Vor Ort erschließen sich jedoch seine eigenwilligen Reize. In Anbetracht des Flächenzuschnitts haben die Planer auf Reduktion und Bezugnahme auf lokale Gegebenheiten gesetzt. Wenige, formal starke Gestaltungselemente strukturieren den Park, die eingesetzten Materialien sind dem Bahnanlagenbau entlehnt, die Bepflanzung orientiert sich an der der typischen Vegetation, die sich an brachliegenden Bahndämmen ansiedelt.
Im Vordergrund der minimalistischen Konzeption steht eine 4 Meter breite, gerade, in Cortenstahl gefasste Asphaltbahn. Ihre makellos ebene Oberfläche lädt alles, was Räder und Rädchen hat, zum reibungsfreien, beseelten Dahingleiten in den Feierabend ein. Die 1,5 km lange Distanz wird exakt gegliedert durch vier rampenförmige Plätze, welche den Ausblick auf die Schöneberger Silhouette ermöglichen und unterschiedlichen Erbauungen der frischluftschnappenden Stadtflüchter gewidmet sind: dem Spiel, Sport, Picknick und Sonnenbad.
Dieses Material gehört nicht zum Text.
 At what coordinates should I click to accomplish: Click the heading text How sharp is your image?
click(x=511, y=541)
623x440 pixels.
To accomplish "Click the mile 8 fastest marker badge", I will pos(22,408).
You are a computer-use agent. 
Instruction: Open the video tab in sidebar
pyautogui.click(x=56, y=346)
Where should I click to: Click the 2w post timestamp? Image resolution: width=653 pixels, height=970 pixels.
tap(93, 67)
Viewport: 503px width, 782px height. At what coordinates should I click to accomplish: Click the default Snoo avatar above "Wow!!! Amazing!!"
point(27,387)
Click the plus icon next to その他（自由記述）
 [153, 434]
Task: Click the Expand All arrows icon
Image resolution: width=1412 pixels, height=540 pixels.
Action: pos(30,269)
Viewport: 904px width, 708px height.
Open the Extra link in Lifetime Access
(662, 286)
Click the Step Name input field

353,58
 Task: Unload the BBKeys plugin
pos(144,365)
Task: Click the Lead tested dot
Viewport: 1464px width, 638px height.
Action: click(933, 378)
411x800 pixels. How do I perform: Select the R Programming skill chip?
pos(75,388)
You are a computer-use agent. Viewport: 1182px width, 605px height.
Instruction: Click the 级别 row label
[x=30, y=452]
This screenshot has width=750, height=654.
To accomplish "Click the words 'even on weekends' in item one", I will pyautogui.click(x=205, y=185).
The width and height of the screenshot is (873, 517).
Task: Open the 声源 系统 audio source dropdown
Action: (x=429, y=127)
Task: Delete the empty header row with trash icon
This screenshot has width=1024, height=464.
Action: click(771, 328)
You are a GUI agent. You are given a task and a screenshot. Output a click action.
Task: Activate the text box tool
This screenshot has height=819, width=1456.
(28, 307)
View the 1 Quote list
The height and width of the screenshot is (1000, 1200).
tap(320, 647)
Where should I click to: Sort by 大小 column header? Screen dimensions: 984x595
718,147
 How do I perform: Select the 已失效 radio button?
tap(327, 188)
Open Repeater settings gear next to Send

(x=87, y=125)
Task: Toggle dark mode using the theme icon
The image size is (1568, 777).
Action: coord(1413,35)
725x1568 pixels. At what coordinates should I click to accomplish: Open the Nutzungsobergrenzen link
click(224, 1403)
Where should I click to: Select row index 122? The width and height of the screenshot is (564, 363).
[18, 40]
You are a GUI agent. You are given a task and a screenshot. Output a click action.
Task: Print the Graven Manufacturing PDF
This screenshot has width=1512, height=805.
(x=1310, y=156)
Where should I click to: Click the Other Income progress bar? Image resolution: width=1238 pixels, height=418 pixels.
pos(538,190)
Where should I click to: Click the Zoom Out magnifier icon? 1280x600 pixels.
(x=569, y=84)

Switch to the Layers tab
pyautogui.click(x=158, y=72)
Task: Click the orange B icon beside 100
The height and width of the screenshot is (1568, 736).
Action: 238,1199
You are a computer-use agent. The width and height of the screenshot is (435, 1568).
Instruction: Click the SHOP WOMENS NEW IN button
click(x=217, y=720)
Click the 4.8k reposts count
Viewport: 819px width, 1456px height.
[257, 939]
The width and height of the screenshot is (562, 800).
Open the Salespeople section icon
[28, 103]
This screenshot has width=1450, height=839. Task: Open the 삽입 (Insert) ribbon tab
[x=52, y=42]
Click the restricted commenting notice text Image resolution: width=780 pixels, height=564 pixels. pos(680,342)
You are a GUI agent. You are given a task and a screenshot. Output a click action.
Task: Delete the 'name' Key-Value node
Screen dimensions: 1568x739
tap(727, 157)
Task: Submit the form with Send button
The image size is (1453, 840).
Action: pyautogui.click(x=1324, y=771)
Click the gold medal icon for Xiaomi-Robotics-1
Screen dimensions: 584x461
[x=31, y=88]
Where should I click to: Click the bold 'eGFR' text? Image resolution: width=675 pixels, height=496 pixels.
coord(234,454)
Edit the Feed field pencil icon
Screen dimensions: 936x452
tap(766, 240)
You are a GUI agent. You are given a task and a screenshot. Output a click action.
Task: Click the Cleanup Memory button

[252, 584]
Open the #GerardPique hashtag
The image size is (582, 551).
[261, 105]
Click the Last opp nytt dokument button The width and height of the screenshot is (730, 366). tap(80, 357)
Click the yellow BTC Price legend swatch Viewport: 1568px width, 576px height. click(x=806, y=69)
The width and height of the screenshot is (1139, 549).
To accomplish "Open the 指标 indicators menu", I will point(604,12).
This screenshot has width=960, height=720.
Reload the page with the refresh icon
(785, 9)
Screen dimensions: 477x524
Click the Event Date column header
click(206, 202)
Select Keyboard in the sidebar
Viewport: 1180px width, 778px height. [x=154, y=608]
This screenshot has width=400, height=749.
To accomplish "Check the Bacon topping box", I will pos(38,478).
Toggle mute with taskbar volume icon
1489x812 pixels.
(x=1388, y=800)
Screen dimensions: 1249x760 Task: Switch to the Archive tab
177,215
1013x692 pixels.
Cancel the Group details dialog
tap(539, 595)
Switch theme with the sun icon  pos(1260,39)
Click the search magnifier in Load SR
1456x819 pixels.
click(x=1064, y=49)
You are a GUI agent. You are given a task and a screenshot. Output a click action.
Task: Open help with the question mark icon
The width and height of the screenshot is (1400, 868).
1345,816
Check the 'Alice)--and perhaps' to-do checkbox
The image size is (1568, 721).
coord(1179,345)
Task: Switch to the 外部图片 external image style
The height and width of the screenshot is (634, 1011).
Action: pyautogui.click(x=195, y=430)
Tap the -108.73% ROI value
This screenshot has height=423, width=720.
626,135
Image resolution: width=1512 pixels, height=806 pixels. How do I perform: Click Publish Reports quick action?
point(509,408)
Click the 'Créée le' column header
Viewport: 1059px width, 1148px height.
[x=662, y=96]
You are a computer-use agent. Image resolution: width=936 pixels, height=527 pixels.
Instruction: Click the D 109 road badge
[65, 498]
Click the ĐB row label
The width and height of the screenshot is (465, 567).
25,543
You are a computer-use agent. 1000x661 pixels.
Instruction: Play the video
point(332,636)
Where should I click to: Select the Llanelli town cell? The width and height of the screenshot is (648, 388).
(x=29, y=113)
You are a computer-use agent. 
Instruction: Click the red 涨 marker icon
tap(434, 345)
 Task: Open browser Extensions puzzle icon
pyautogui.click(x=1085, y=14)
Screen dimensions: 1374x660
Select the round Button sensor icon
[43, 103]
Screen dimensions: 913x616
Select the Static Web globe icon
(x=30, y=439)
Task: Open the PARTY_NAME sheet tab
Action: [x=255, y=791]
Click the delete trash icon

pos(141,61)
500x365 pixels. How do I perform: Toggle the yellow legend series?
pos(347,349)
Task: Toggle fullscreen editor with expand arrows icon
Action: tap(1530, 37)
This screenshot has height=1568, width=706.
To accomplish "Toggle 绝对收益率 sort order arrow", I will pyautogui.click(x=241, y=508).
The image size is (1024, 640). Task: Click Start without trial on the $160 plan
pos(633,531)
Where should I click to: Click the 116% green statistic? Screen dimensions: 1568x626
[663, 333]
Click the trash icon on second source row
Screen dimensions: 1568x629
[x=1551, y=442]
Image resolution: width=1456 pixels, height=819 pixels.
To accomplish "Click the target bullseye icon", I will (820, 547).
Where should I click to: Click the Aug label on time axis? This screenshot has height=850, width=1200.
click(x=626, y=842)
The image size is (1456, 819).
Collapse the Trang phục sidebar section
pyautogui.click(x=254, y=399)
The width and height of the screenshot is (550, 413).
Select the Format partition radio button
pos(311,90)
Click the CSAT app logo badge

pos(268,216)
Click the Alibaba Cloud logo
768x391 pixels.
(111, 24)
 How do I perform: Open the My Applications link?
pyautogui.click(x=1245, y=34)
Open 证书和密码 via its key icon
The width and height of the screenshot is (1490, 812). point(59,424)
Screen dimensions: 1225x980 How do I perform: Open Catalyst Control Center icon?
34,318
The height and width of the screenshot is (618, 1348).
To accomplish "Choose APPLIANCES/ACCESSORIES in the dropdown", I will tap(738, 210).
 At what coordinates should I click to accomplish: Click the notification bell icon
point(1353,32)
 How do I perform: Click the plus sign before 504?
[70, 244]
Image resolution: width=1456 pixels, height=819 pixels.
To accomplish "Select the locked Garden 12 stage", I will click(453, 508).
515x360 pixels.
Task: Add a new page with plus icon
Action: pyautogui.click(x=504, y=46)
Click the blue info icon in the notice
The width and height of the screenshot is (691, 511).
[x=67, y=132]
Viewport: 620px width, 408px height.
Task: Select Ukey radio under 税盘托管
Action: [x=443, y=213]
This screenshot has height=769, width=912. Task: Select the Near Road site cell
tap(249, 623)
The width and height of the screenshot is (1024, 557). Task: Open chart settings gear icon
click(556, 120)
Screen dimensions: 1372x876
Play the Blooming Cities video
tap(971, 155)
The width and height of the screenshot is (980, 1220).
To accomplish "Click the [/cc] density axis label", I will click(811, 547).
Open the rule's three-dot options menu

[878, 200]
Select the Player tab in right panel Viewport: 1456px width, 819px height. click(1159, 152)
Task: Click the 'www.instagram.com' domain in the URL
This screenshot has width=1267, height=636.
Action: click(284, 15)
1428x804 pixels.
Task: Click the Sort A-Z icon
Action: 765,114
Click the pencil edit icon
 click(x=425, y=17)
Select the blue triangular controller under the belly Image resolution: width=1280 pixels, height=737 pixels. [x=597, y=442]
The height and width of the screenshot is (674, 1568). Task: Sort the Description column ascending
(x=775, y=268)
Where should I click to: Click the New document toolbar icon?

Dass der kleine Park trotz vorgegebener Enge und mathematischer Strenge nicht zu einer leidlich angenehmen, zweckbaulichen Betonschneise zwischen Verkehrsknotenpunkten geraten ist, sondern als kleine idyllische Zuflucht empfunden werden kann, liegt am harmonischen Zusammenspiel zwischen Geometrie, geplanter Asymmetrie und dem wunderbaren Wildwuchs, der sich entfalten darf. Eine Robinie ragt malerisch in die Sichtachse hinein, Kieferngruppen filtern mildes Licht auf die Plätze herab. Links und rechts der pfeilgeraden Skaterpiste führen kleine Trampelpfade den Flaneur ohne Fahrwerk an den Füßen durch die Trockenwiesen, im Schatten von Robinien, Birken, Ahorn, an Haselnuss und Brombeerhecke, Natternkopf, Schafgarbe, Flockenblume vorbei. Es wuchert und rankt, blüht und reift, welkt und dorrt, kratzt und piekst, zirpt und brummt vielgestaltig. Solche unverhoffte Wildnis inmitten der Stadt überrascht und rührt das Herz, das sich angesichts von Baumscheibenpatenschaften und Vertical Gardening schon lange nach den summenden Wiesen und zerkratzten Schienbeinen der Kindheit verzehrt. Man streift durch die wogenden Gräser, von einem bis zum anderen Ende des Parks, beglückt von der sich selbst überlassenen, saumseligen Natur. Und auf dem Rückweg sieht im Gegenlicht alles nochmal so schön aus, wodurch man sich - Verweilpäuschen nicht eingerechnet - eine gute dreiviertel Stunde auf dem sparsam bemessenen, doch an Naturimpressionen reichen Terrain ergehen und erfreuen kann.